-- REQUIREMENT --
Copy the excerpt on spectral sequence computations from the part that opens with "After a day" through the part that closes with "was quite well-placed.", replacing each "mistake" with "slip".

-- SOURCE EXCERPT --
.....
In the past few weeks I’ve been working on some fairly intricate computations with spectral sequences (I might write about those in the near future). A few days ago, to my despair, I reached contradicting results – meaning somewhere in my calculation there must hide an error. This is a really devastating feeling, especially after so much effort, because I had no idea where the error lies. The computation is so intricate and has so many steps; so many results depending on preceding ones.

After a day or two of wanting to give up entirely, I decided to buckle down and start anew, this time set out to carefully prove each step I make; verify each conclusion; triple-check each intermediate result. Lucky for me my mistake occured pretty early on, so it didn’t take too long to find. It also happened in a place that shouldn’t affect too many of the later steps of the computation, which means not all hope is lost.

Looking back, although it never feels good to make errors, I am actually really satisfied with how I made that error. This is for two reasons:

  • Firstly, I felt very confident in all the steps of my computation, except for one – and this one particular “weak link” was also where I found my mistake. I was worried that I felt confident in understanding something that would turn out to be completely wrong, but no – my confidence was quite well-placed.
.....
-- DATA EXTRACT --
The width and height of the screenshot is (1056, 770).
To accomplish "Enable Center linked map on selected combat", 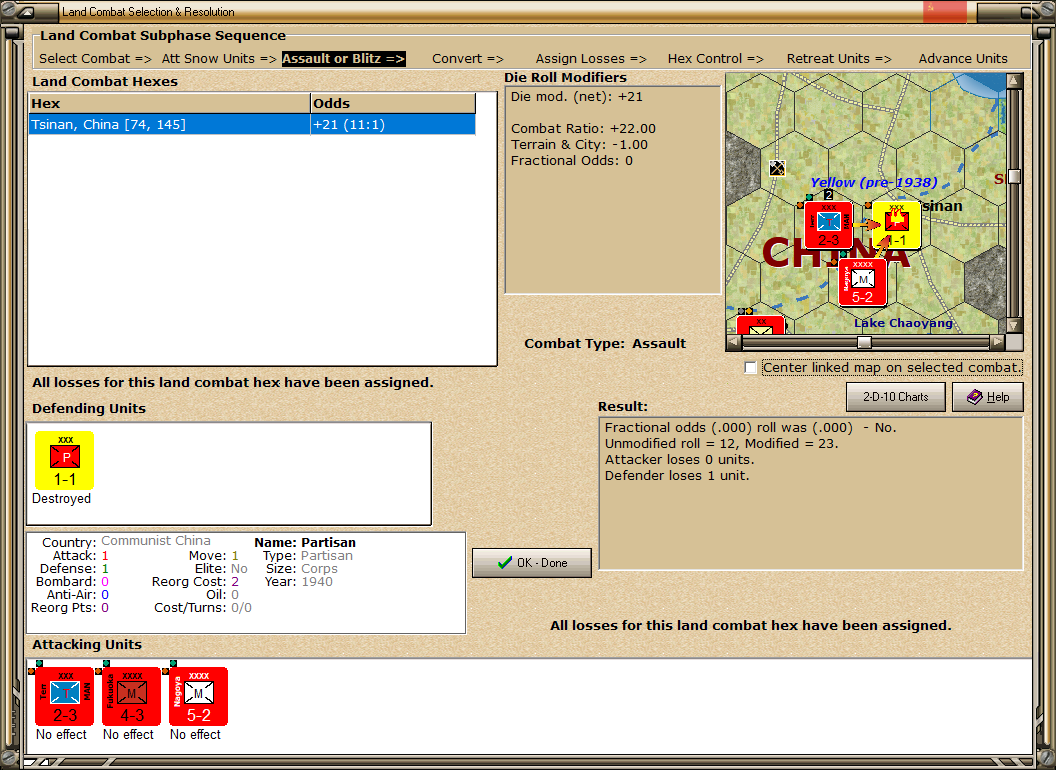I will [x=750, y=367].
.....
-- PROBLEM SOLUTION --
After a day or two of wanting to give up entirely, I decided to buckle down and start anew, this time set out to carefully prove each step I make; verify each conclusion; triple-check each intermediate result. Lucky for me my slip occured pretty early on, so it didn’t take too long to find. It also happened in a place that shouldn’t affect too many of the later steps of the computation, which means not all hope is lost.

Looking back, although it never feels good to make errors, I am actually really satisfied with how I made that error. This is for two reasons:

  • Firstly, I felt very confident in all the steps of my computation, except for one – and this one particular “weak link” was also where I found my slip. I was worried that I felt confident in understanding something that would turn out to be completely wrong, but no – my confidence was quite well-placed.